** SUPPLIED RECORDS follows **
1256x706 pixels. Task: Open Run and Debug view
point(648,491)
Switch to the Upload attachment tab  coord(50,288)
** End of SUPPLIED RECORDS **
** SUPPLIED RECORDS follows **
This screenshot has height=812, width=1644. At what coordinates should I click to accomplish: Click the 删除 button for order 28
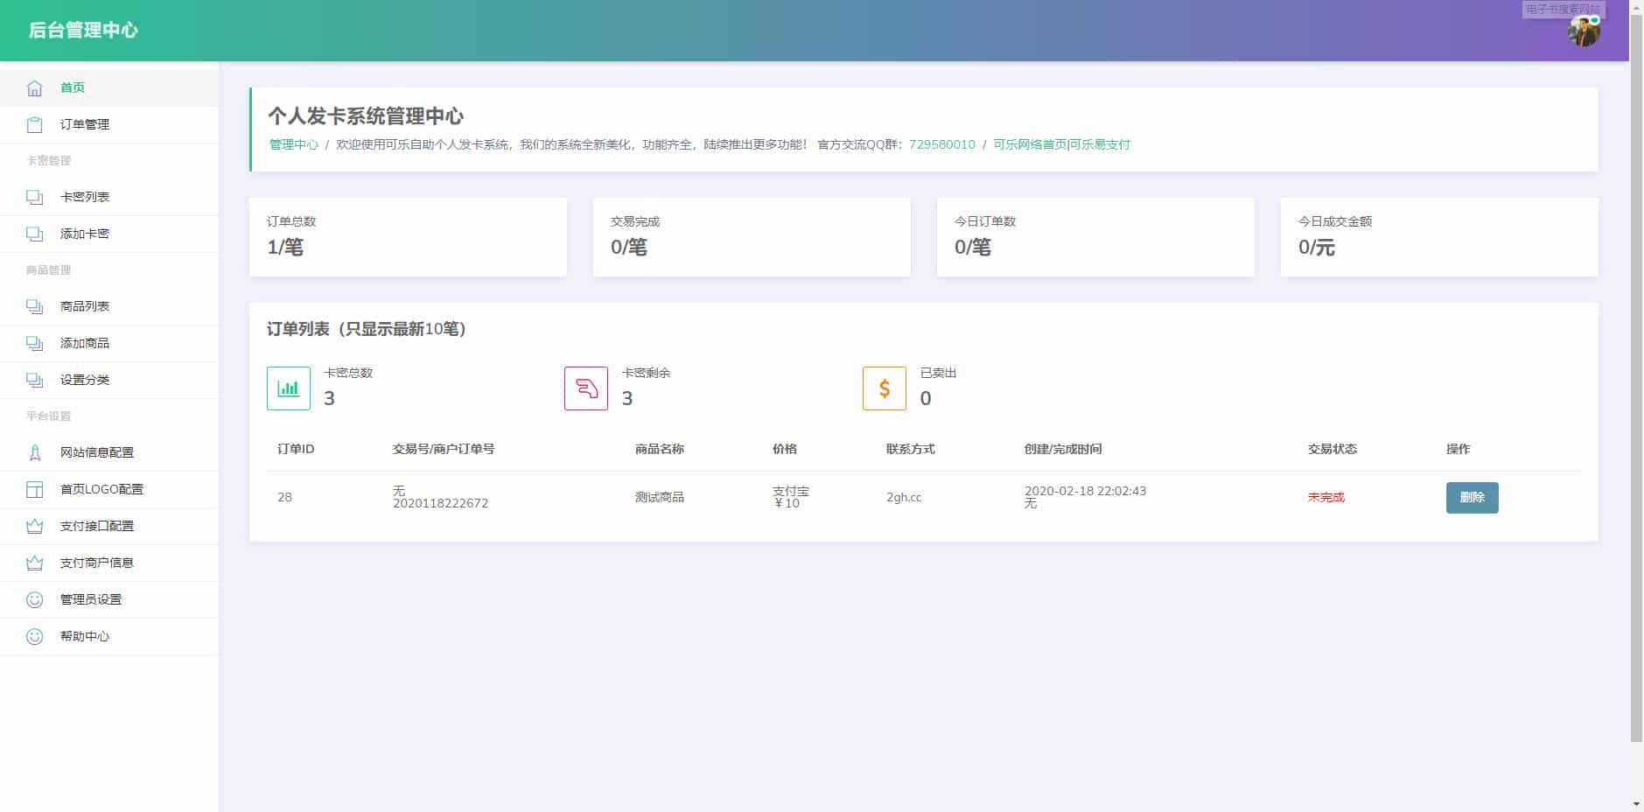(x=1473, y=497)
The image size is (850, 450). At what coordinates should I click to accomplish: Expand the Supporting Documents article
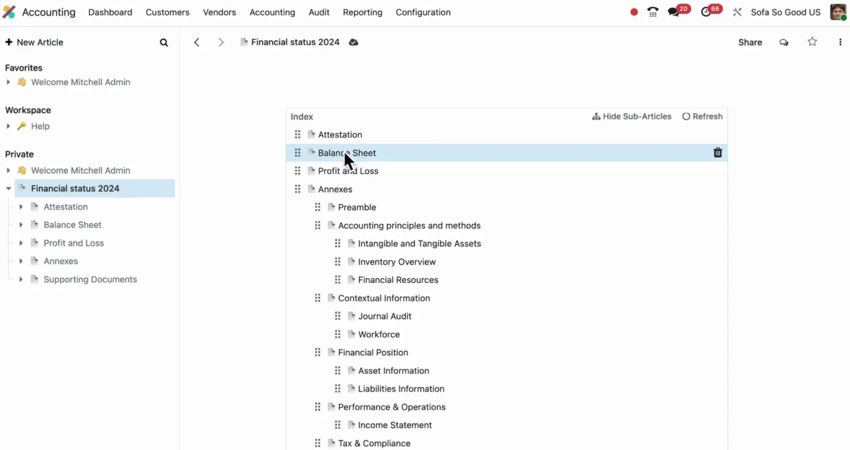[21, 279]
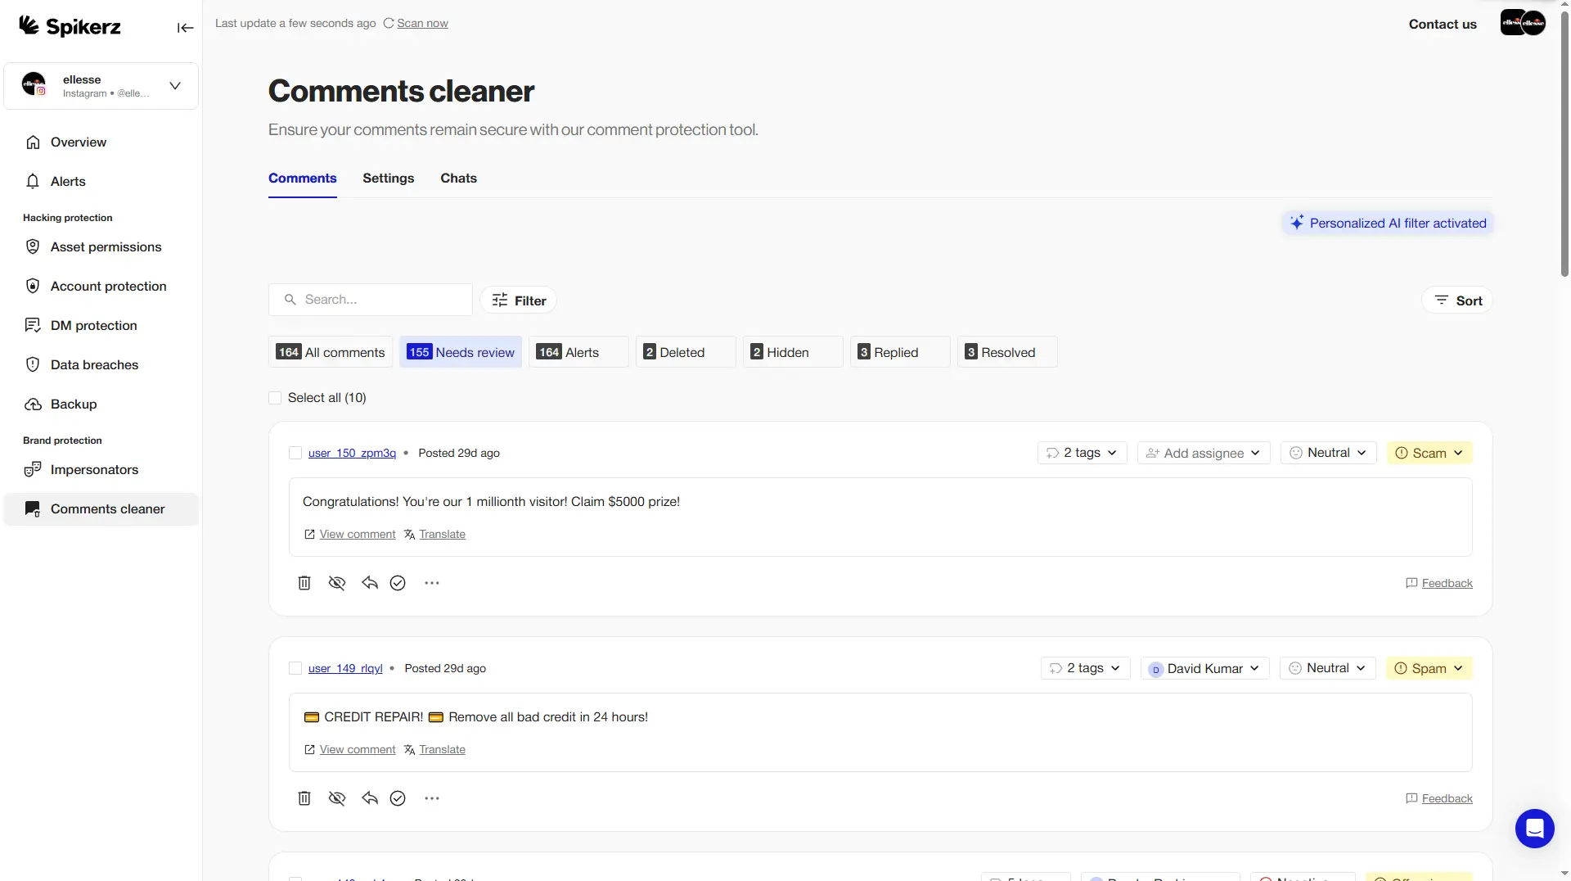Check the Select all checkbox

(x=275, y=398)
** End of SUPPLIED RECORDS **
> EXERCISE BRIEF: Copy the lines above exactly, beginning at the line that has "1256x706 pixels. Task: Open" and stopping after the line that has "Switch to the", and omit the rest.

> TASK SOLUTION:
1256x706 pixels. Task: Open Run and Debug view
point(648,491)
Switch to the Upload attachment tab  coord(50,288)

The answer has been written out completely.